The anti-albumin VHH serves a dual function: it binds to human albumin to extend systemic half-life, and it masks anti-CD3 to reduce off-target toxicity in normal tissues. In pharmacokinetic studies, the VHH-conjugated TCE showed a greater than 30-fold increase in systemic half-life. In vitro assays also demonstrated a ~200-fold improvement in the therapeutic window, confirming the VHH’s effective masking role.
The basic TCE comprising anti-CD3 and anti-TAA antibodies showed strong cytotoxicity with a single-digit picomolar half-maximal inhibitory concentration (IC50) and achieved complete tumor regression in xenograft models.
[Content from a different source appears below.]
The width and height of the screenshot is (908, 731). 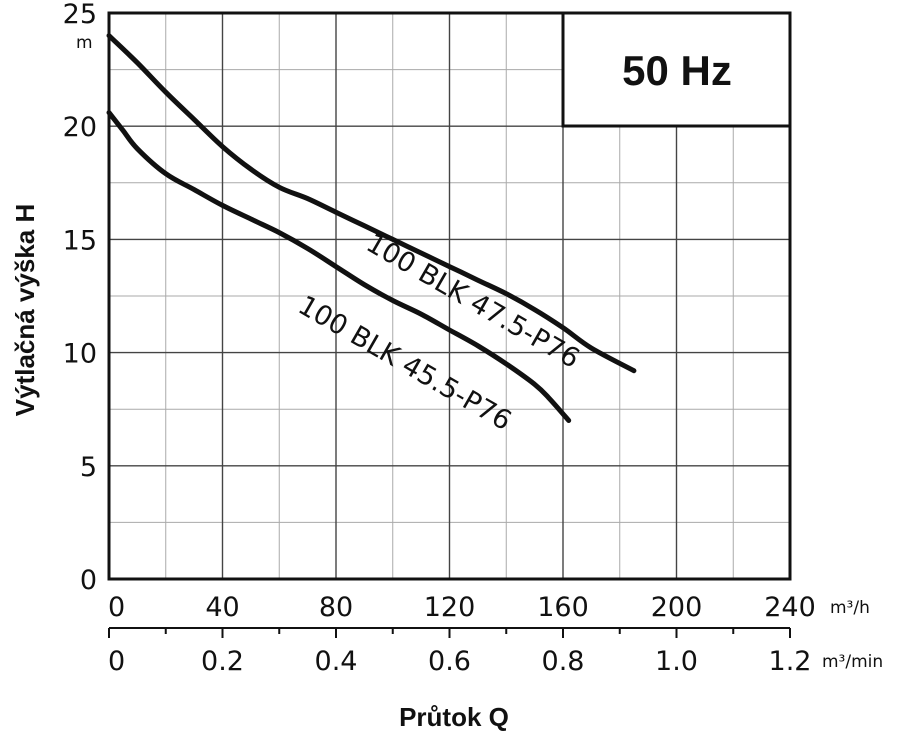 I want to click on y-tick-label: 15, so click(x=80, y=240). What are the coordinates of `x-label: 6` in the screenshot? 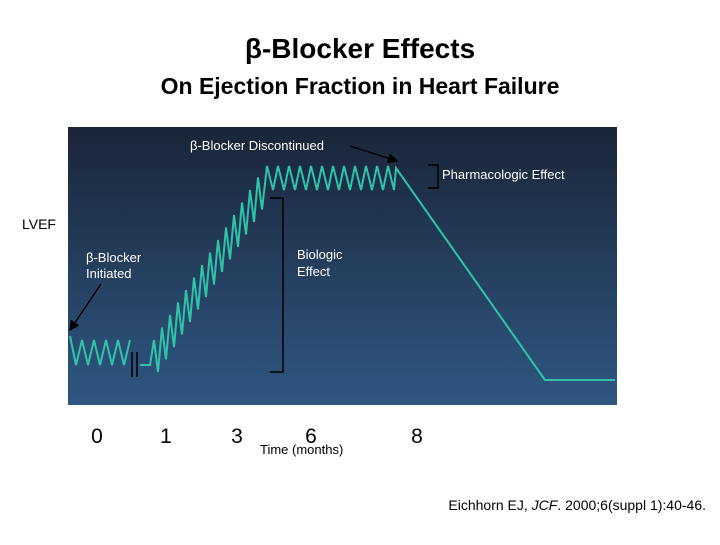 It's located at (311, 436).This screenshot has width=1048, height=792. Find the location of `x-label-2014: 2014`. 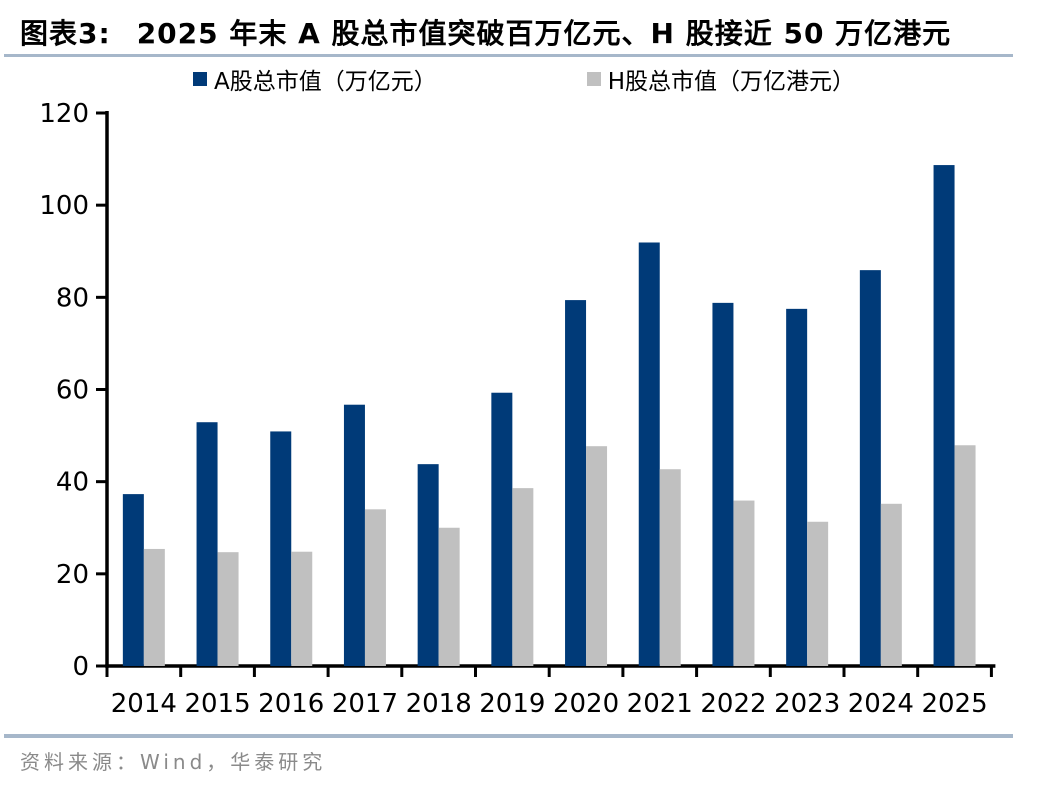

Based on these results, the company plans further in vitro and in vivo studies to validate the pro-body TCE, with results expected by mid-2026.
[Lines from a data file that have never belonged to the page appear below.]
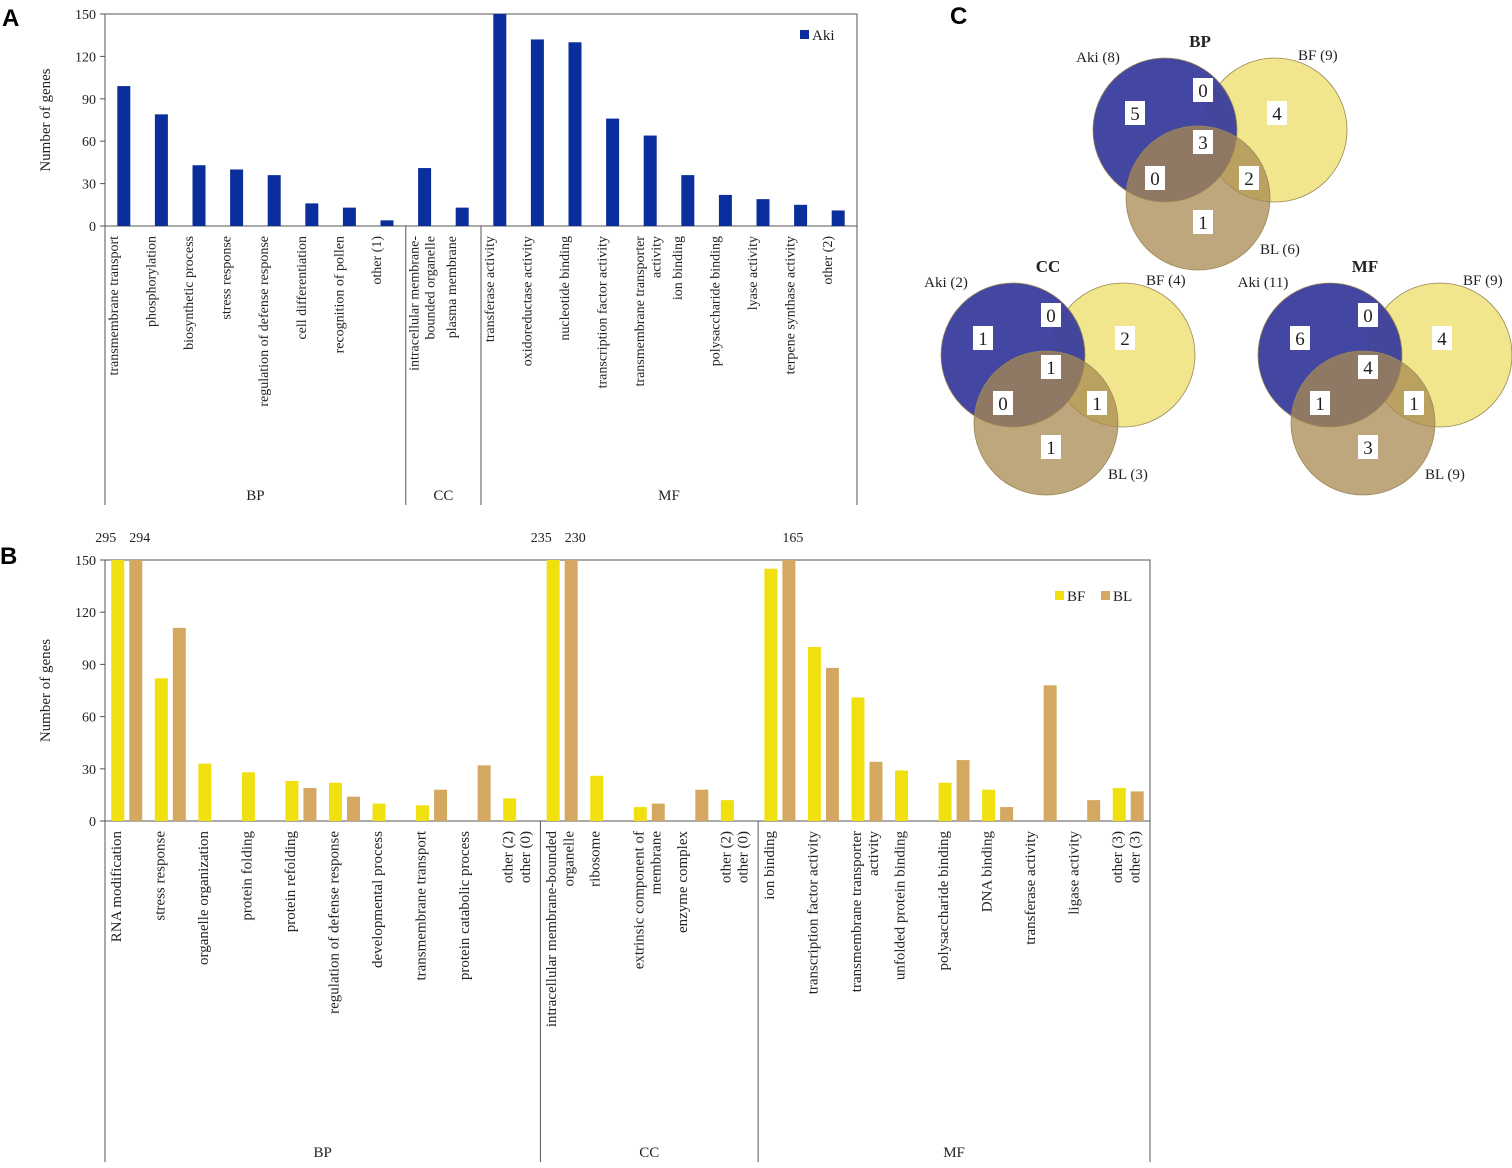 The image size is (1512, 1168). I want to click on panel-label: A, so click(10, 18).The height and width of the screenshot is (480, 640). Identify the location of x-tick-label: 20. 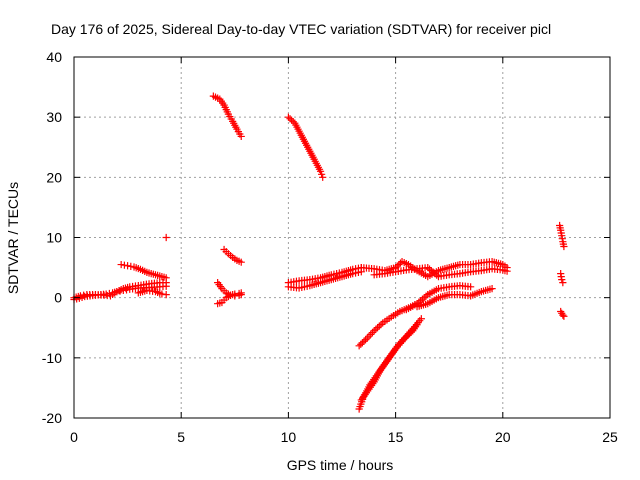
(503, 437).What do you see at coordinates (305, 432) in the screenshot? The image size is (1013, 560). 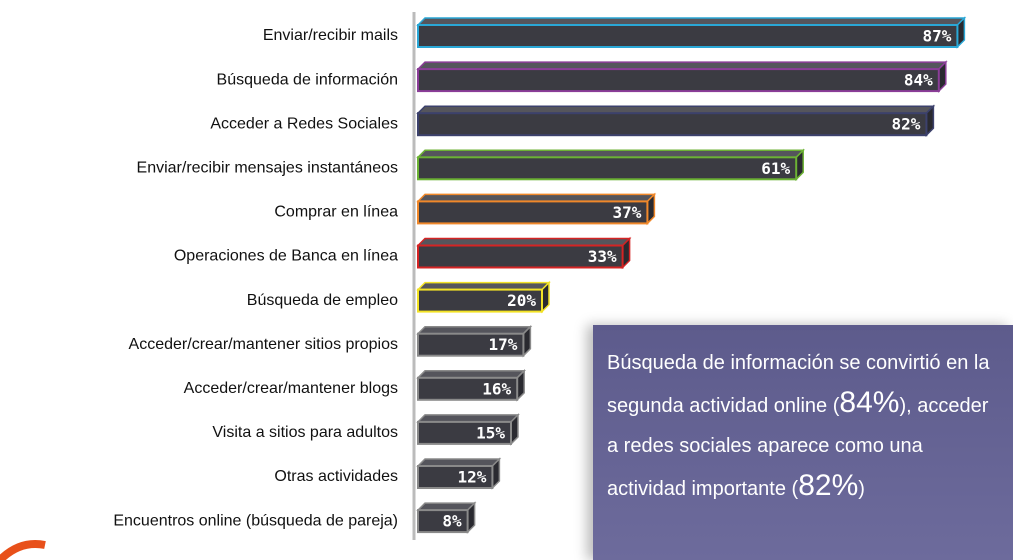 I see `category-label: Visita a sitios para adultos` at bounding box center [305, 432].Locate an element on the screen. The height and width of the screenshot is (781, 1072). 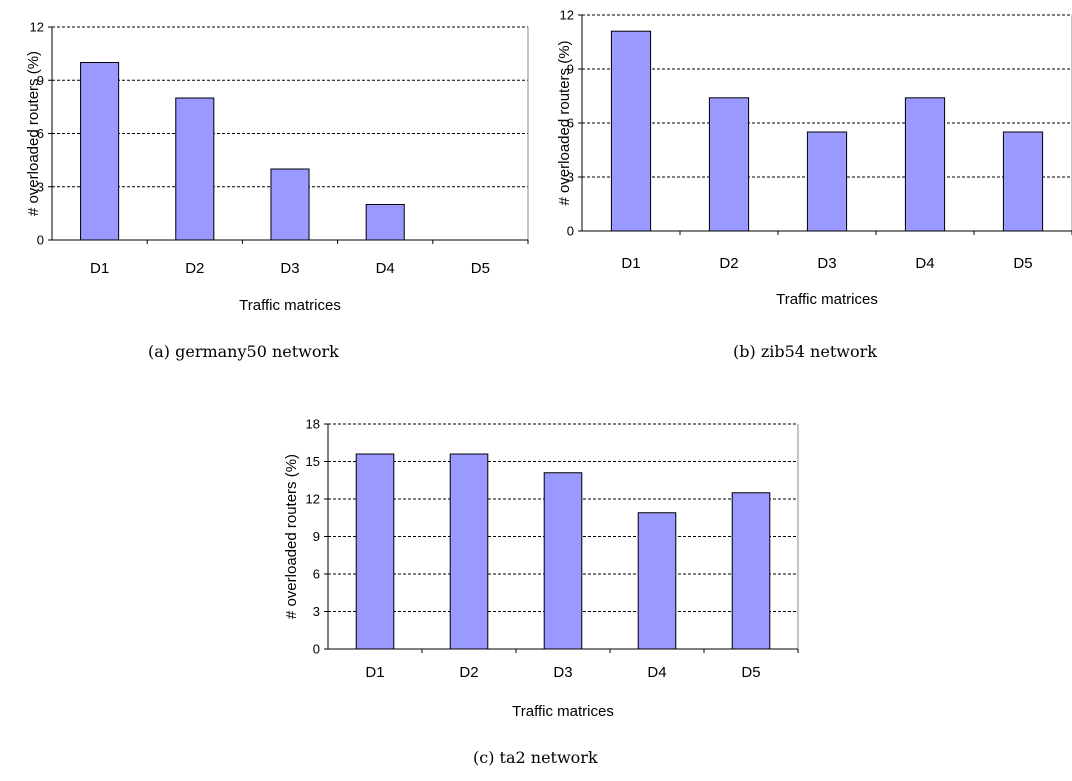
x-axis-title-a: Traffic matrices is located at coordinates (290, 306).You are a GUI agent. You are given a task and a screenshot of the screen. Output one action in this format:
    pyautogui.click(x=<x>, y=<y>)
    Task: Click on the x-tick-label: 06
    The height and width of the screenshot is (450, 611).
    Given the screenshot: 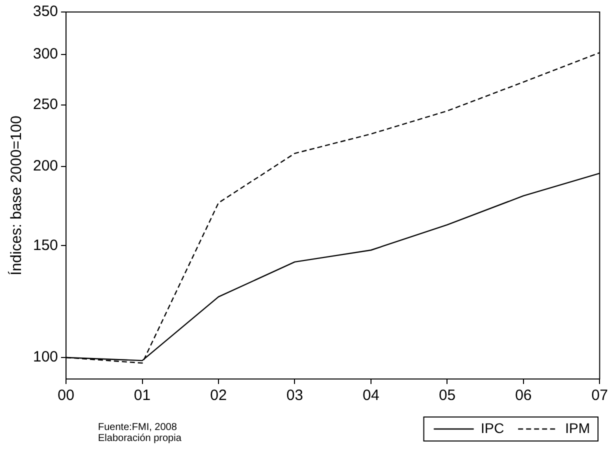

ProEn Therapeutics: ADC therapy for metastatic and colorectal cancers
ProEn Therapeutics is a biotech developing therapies based on bispecific binders created with its proprietary ArtBody technology, which can be applied to antibody–drug conjugates (ADCs), chimeric antigen receptors (CARs), radiopharmaceutical therapies, and more.
ProEn’s leading pipeline candidate, PRN 201, is a first-in-class therapeutic developed for metastatic colorectal cancer that is refractory to standard first-line agents such as anti-epithelial growth factor receptor (EGFR), anti-vascular endothelial growth factor (VEGF), and anti-programmed cell death protein 1 therapies.
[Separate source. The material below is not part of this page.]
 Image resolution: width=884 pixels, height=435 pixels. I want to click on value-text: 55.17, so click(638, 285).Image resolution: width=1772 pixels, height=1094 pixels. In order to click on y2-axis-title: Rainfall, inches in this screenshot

Conventional EGFR antibody therapies strongly bind to EGFR expressed on normal cells, leading to skin toxicity as a side effect. In addition, they show no efficacy in patients with KRAS proto-oncogene, GTPase (KRAS) mutations.
By contrast, PRN 201 has been engineered to modulate its binding affinity, thereby minimizing damage to normal cells. In vitro studies have demonstrated its efficacy even in KRAS-mutant cell lines, indicating that PRN 201 could be effective regardless of KRAS mutations, while exhibiting higher tumor selectivity.
In animal studies, PRN 201 demonstrated more than five-fold greater antitumor efficacy than standard treatments in a KRAS-mutant colorectal cancer model. It was also shown to rapidly accumulate and persist in tumors while being quickly cleared from systemic circulation, which contributes to its low toxicity.
Beyond PRN 201, ProEn is collaborating to discover further preclinical candidates, utilizing ArtBody.
Rznomics: trans-splicing technology for intractable diseases
Rznomics is a gene-therapy biotech company developing an RNA-editing platform based on trans-splicing ribozyme technology. This platform targets and cleaves pathogenic RNA, then ligates therapeutic RNA to elicit a correction/edition effect. Its pipeline spans oncology, central nervous system disorders, and degenerative diseases, with an additional circular RNA platform utilizing the ribozyme-based self-targeting and splicing method.
Its lead candidate, RZ-001, is currently in phase 1/2 open-label, multicenter trials for patients with hepatocellular carcinoma or glioblastoma positive for human telomerase reverse transcriptase. RZ-001 is administered with oral Valcyte (valganciclovir), which is metabolized and activated to induce cytotoxicity and apoptosis in cancer cells. The program has received investigational new drug approval from both the US FDA and Korea’s Ministry of Food and Drug Safety (MFDS) and has been granted orphan drug and fast track designations by the FDA. Early clinical data show favorable tolerability and efficacy, supporting its potential synergy with immune-checkpoint inhibitors. Dose-escalation and expansion studies are ongoing.
Beyond RZ-001, Rznomics’ pipeline includes RZ-003 for Alzheimer’s disease, and RZ-004 for retinitis pigmentosa, which has received a Clinical Trial Notification (CTN) from the Therapeutic Goods Administration (TGA) in Australia. These programs highlight the broad applicability of trans-splicing ribozyme technology for intractable diseases.